Vero è che, occorre ammettere, il “ritardo” (ma meglio dovrebbe dirsi, in realtà, l’”indugio”, dato che la obiettiva tempestività non è in discussione) nella formalizzazione della istanza ostensiva verrebbe, in certo modo, algebricamente “compensato” dalla correlativa tempistica del riscontro amministrativo: e, nondimeno, il meccanismo si presta alla introduzione di un inutile fattore di incertezza, che contraddice alla logica – alla quale è necessario far capo – della ragionevole conciliazione del diritto di difesa con la certezza dell’azione amministrativa, in materia di attribuzione di pubbliche commesse.

Non ne discende, tuttavia, l’accoglimento della prospettiva intermedia, che – in una pur plausibile logica di riconoscimento al concorrente di un “congruo termine” per la formalizzazione della richiesta di accesso documentale – finisce per riconoscere in ogni caso (quindi, indipendentemente dalla sollecitudine nella presentazione della istanza ostensiva) il termine di 30 giorni decorrenti dalla (sia pure, in ogni caso, tempestiva) evasione dell’istanza.

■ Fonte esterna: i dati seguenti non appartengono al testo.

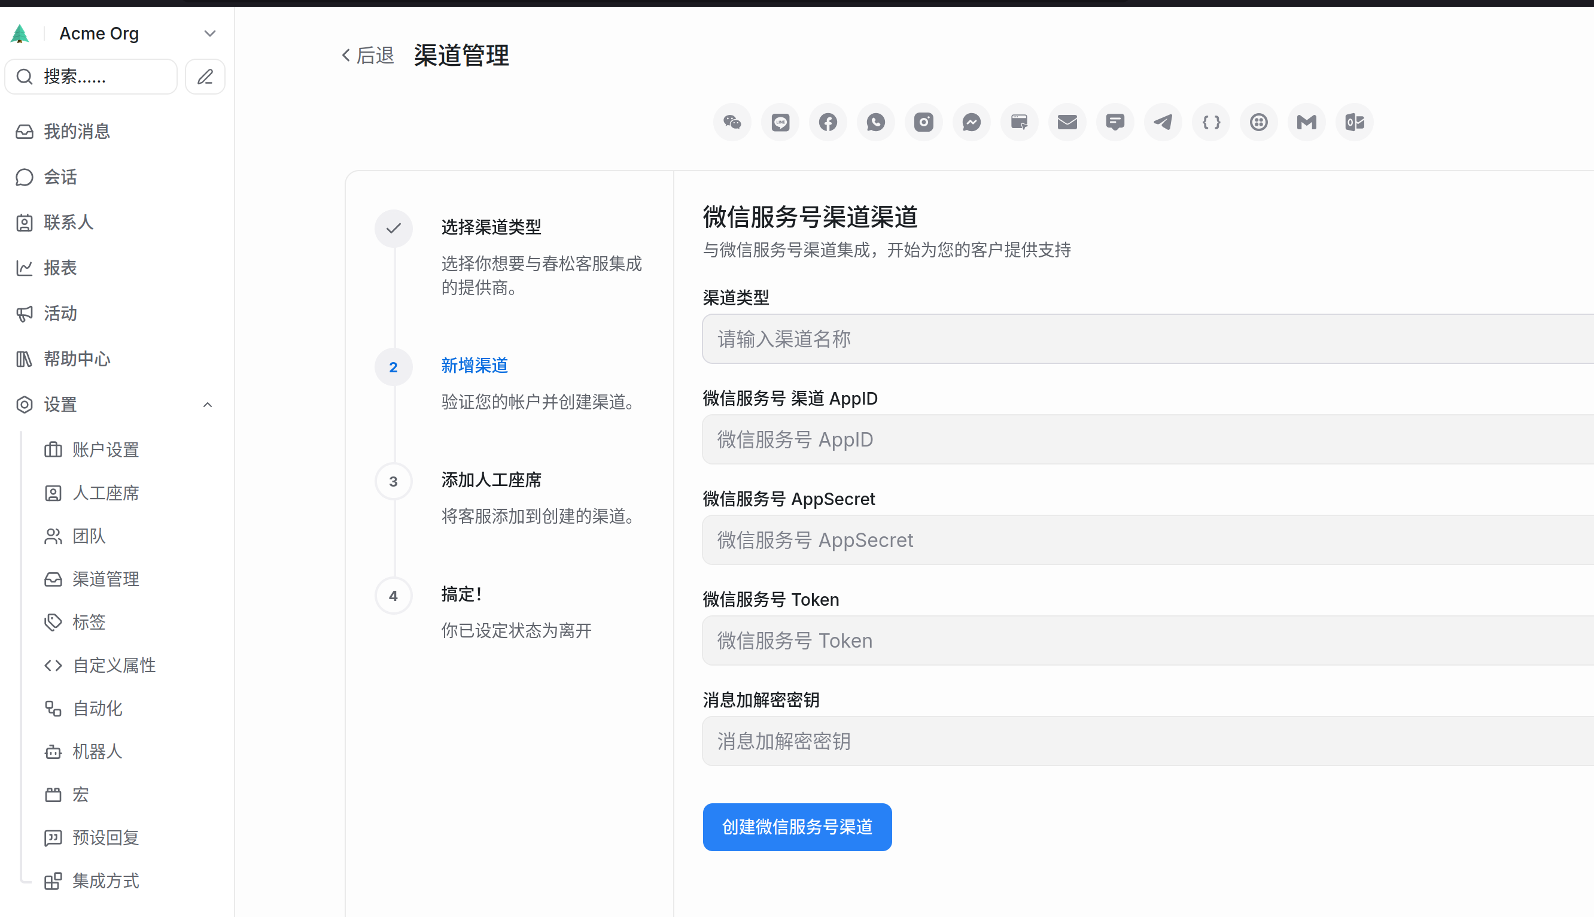
Task: Pick the WhatsApp channel icon
Action: 876,122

Per contro, appare corretto, in una logica di astratto e ragionevole bilanciamento degli interessi, premiare – fermo il limite minimo della tempestività – la solerzia del concorrente che, venuto a conoscenza degli esiti sfavorevoli della procedura evidenziale, si attivi sollecitamente alla presentazione della istanza di accesso, atta ad integrare il materiale documentale, per quanto non già desumibile dalla prescritta pubblicazione generalizzata dei rilevanti dati evidenziali.

Deve, per tal via, ribadirsi - in conformità ad un correlativo e bene inteso canone di certezza, che, nella prospettiva assunta dall’Adunanza plenaria, compendia le esigenze difensive con un qualificato principio di buon andamento dell’azione amministrativa in subiecta materia - la regola per cui, “una volta avuta conoscenza del provvedimento di aggiudicazione, in una delle diverse modalità possibili […], il concorrente pregiudicato è tenuto nel termine di quarantacinque giorni a presentare istanza di accesso ai documenti e a proporre impugnazione, salvo l’ipotesi eccezionale di comportamento ostruzionistico tenuto dall’amministrazione” (Cons. Stato, Sez. V, 5 aprile 2022, cit.).